There are disease-related mutations in KALRN, but they’re not in individuals with autism-spectrum disorder. They are in individuals with schizophrenia.
“We think the critical difference between these two genes is when they are active,” Herring said. “The TRIO gene is active when we are very young. The KALRN gene doesn’t really turn on until adolescence.
“If you disrupt this signaling pathway in brain cells when we are young through TRIO mutations, we believe that this contributes to development of autism. This makes sense since autism-related symptoms appear in young children.”
But KALRN mutations disrupt this pathway during the teen years, a time when the brain is more developed, Herring said. “This makes sense because schizophrenia symptoms appear in adolescence.”

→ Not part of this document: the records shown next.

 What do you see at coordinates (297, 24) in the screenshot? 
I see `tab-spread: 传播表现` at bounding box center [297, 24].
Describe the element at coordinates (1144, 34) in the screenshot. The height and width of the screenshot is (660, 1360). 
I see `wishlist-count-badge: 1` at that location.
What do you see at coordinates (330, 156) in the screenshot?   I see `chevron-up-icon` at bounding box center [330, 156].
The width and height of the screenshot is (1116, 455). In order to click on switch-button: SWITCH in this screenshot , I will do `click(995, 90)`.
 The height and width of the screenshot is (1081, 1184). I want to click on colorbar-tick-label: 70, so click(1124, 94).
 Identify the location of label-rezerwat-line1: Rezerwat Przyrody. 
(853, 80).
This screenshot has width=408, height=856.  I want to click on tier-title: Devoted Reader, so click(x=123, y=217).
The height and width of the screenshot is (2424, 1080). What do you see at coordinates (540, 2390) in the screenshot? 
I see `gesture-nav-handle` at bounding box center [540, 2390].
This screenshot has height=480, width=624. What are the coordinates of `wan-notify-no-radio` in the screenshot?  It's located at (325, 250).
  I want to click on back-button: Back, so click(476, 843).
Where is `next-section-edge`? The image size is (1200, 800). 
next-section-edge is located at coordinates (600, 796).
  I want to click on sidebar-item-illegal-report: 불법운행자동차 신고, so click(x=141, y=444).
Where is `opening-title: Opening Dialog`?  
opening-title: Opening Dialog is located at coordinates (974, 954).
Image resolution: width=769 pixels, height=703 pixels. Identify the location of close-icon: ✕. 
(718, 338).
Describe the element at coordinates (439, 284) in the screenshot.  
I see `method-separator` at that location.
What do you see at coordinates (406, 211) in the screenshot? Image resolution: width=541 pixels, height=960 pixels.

Herring’s group hopes that these new discoveries will be useful in developing new, more effective strategies for treating both autism spectrum disorders and schizophrenia.
The study is the result of a cross-disciplinary effort among Herring and USC chemists, molecular biologists and neuroscientists associated with the new USC Michelson Center for Convergent Bioscience. The center will open this fall.
Study co-authors included Anastasiia Sadybekov of USC Dornsife, Chen Tian of the Herring Lab at USC Dornsife (co-lead), Cosimo Arnesano of the Fraser Lab at USC Dornsife and Katritch, head of USC Dornsife’s Katritch Lab.
The study was supported with funds from the Brain and Behavior Research Foundation and the Simons Foundation Autism Research Initiative. Twenty percent of the study — about $150,000 — was covered by a $1 million National Institutes of Health grant (MH103398) awarded to Herring in 2014.